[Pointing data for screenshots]
▬▬▬▬▬▬▬▬▬▬
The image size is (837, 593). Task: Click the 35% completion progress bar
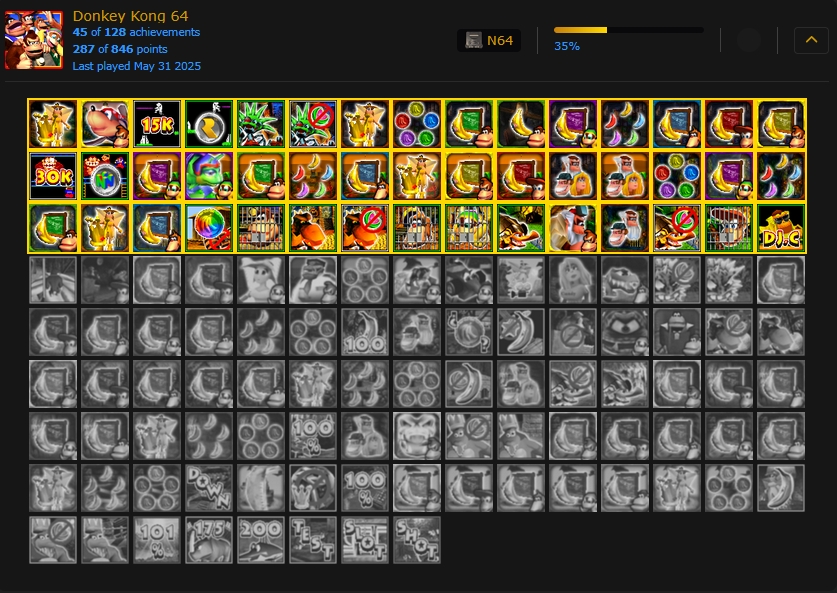point(628,30)
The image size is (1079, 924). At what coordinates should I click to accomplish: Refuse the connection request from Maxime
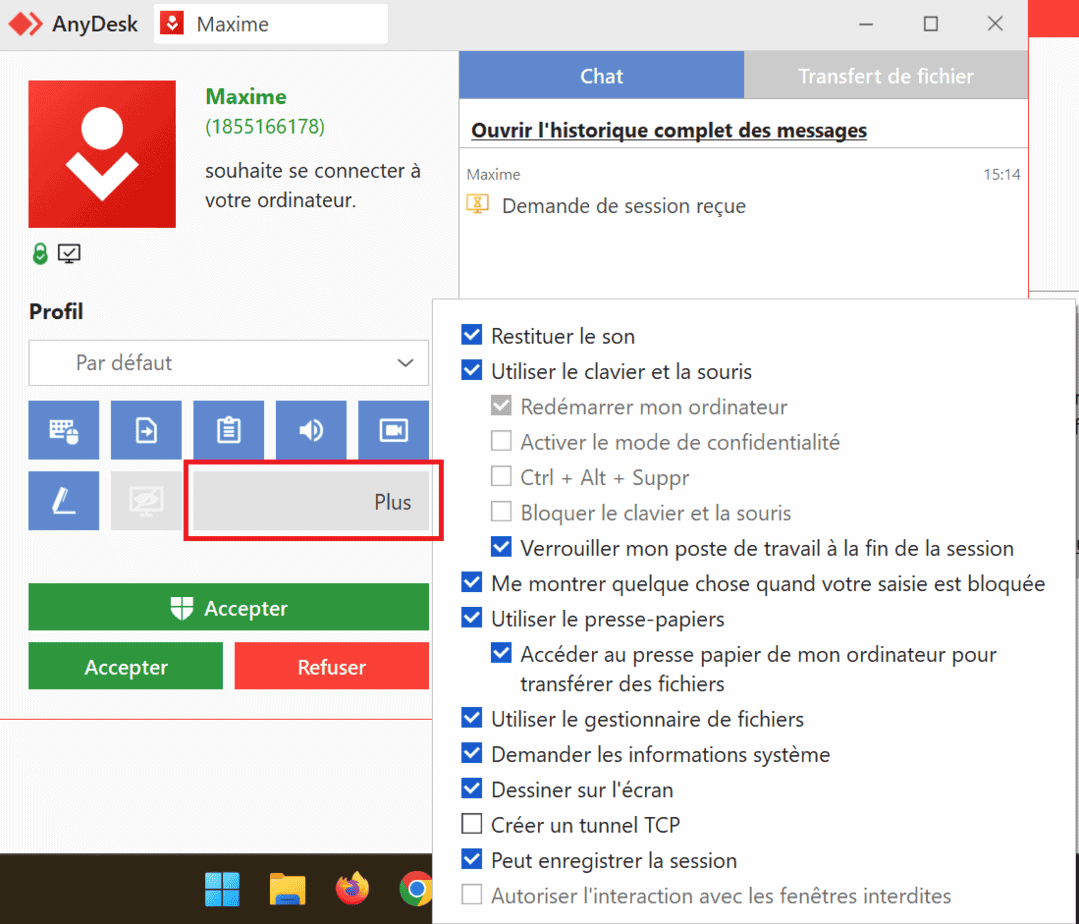click(331, 665)

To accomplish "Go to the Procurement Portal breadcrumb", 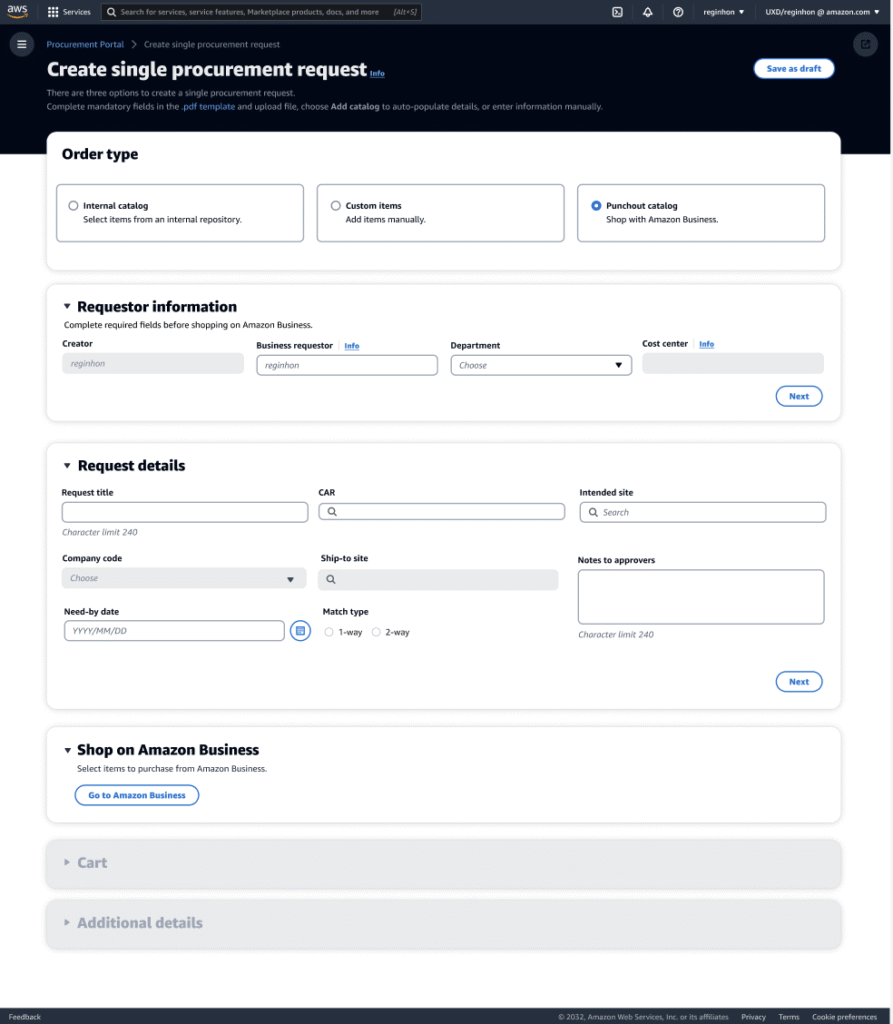I will click(85, 44).
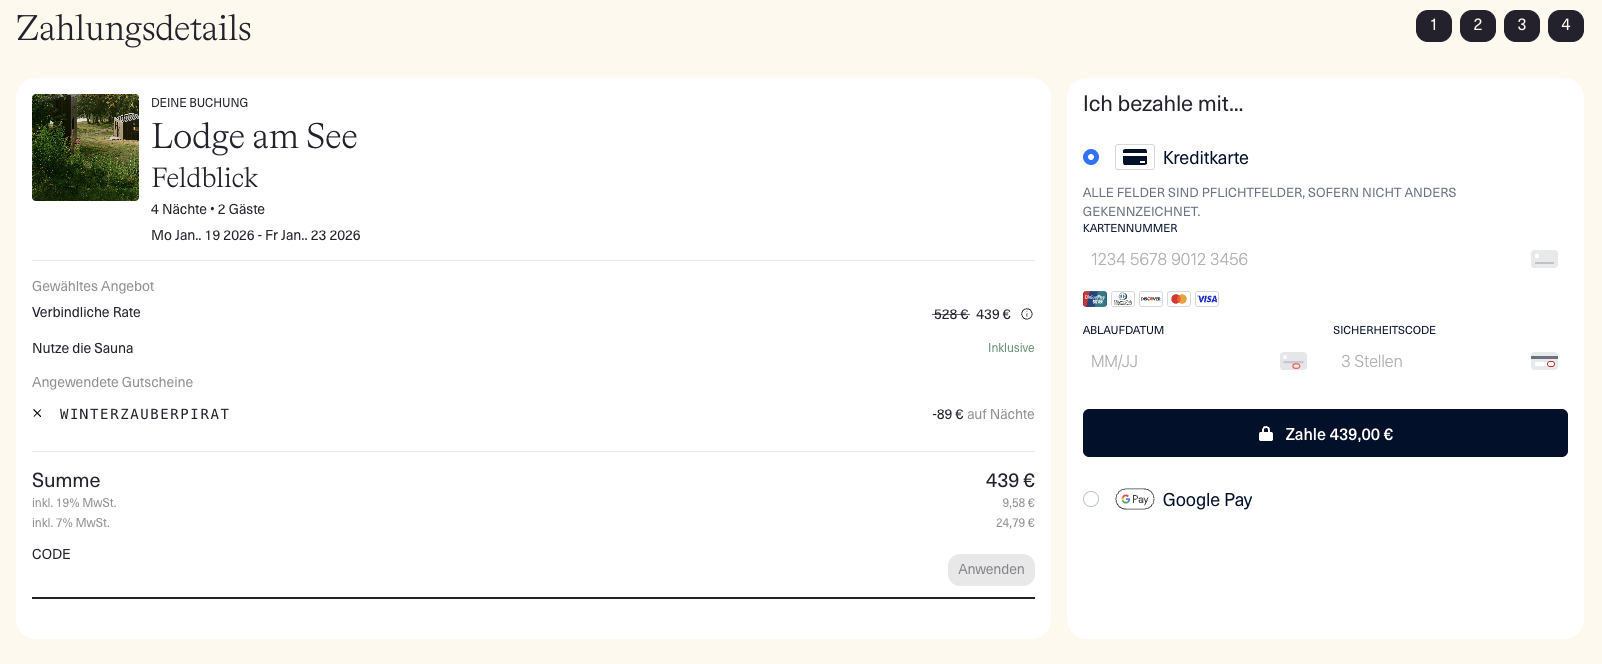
▬▬▬▬▬▬▬▬▬▬
■ Exercise objective
Which lines in the rows above contain the word "image"? Copy each of them in full.

■ Correct result
The image size is (837, 593). Task: Click the 35% completion progress bar
The image size is (1079, 924). At what coordinates should I click to accomplish: Refuse the connection request from Maxime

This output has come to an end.